- Directed by: Aaruru Pattabhi
- Produced by: U. S. Rajaram B. K. Hasan Sharief K. A. Gopal R. Laxman
- Starring: Rajkumar
- Cinematography: Janaki Ram
- Edited by: Bhaktavatsalam
- Music by: Vijaya Bhaskar
- Release date: 1968;
- Country: India
- Language: Kannada

= Nata Sarvabhouma =

1968 film

Nata Sarvabhouma is a 1968 documentary film on Rajkumar directed by Aaruru Pattabhi. It was made coinciding the occasion of the release of his 100th film Bhagyada Bagilu. The documentary introduced Rajkumar's village, home, family members and also contained clippings of some of his films.
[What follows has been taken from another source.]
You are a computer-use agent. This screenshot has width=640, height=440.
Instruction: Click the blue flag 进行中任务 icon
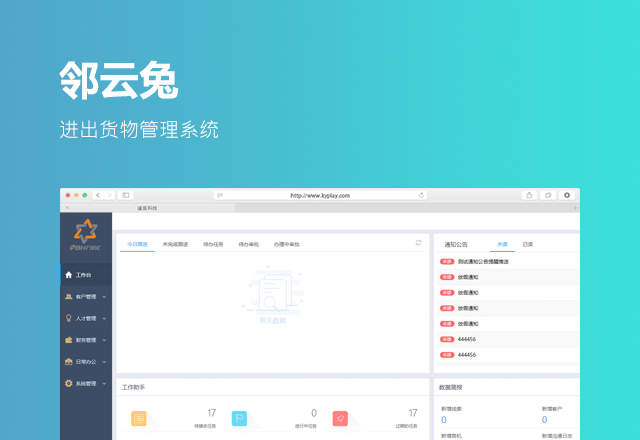tap(239, 418)
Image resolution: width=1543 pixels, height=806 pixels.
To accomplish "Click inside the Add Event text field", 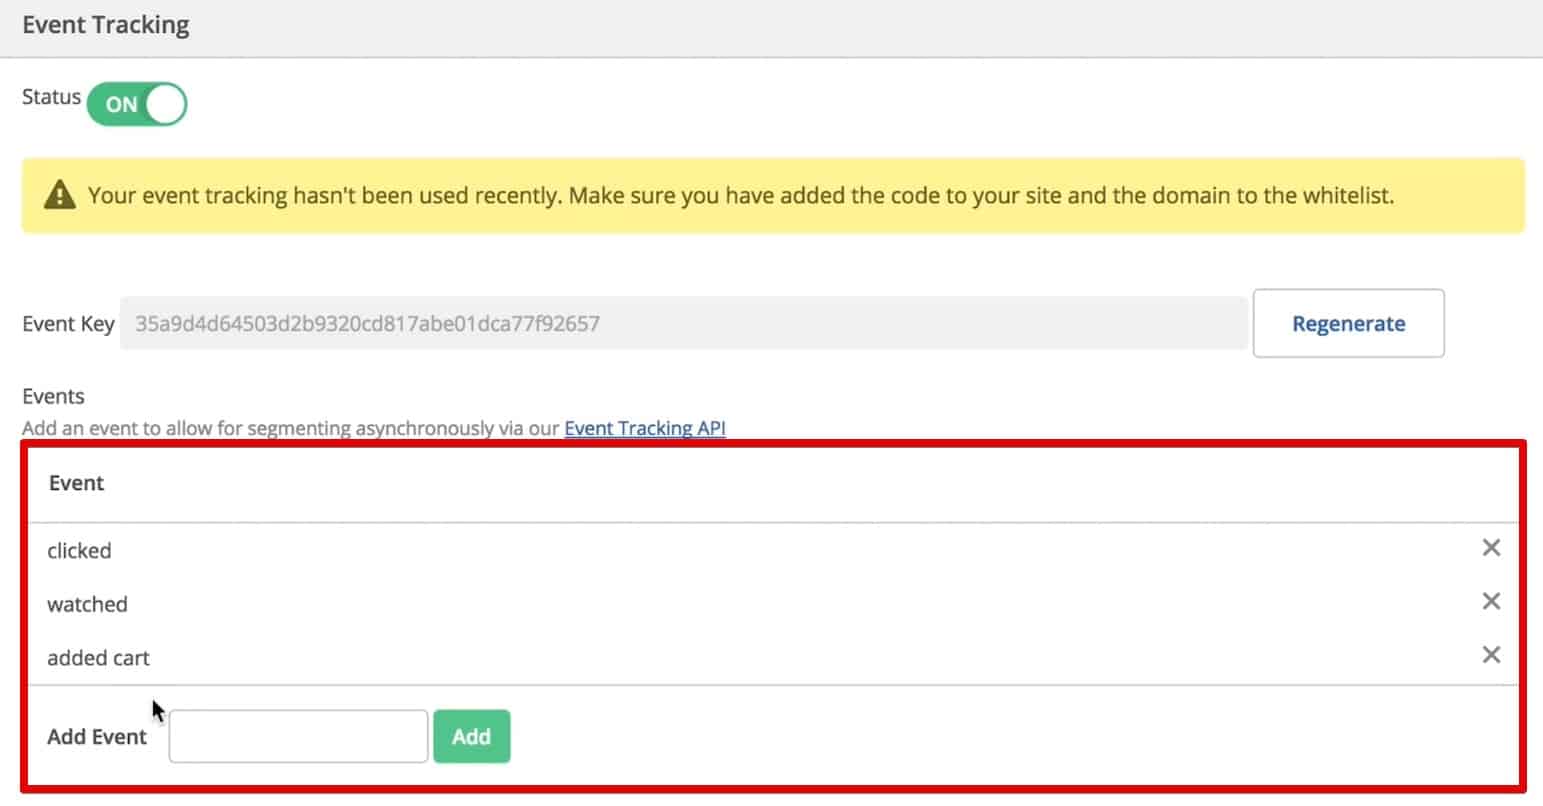I will [297, 735].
It also has the footage of his felicitation by Gubbi Veeranna and conferring him the title "Nata Sarvabhouma".

==Felicitation==

Procession at the Narasimharaja road moving towards Kanteerava Stadium

On the morning of Sunday, 23 July 1968, the procession in Bangalore started from the Mysore Bank circle, Kempegowda Road with thousands of fans chanting "Rajkumararige Jayavaagali" ("All hail Rajkumar"). Rajkumar was accompanied by his contemporaries and popular actors like Kalyan Kumar, Narasimharaju and Balakrishna among others. Popular actresses Kalpana, Pandari Bai and Bharathi were also present. Rajkumar was then felicitated at the Kanteerava Stadium for having successfully completed 100 films as an actor by Kannada cinema's popular actor and theatre director Gubbi Veeranna conferring him the title Nata Sarvabhouma in front of thousands of fans.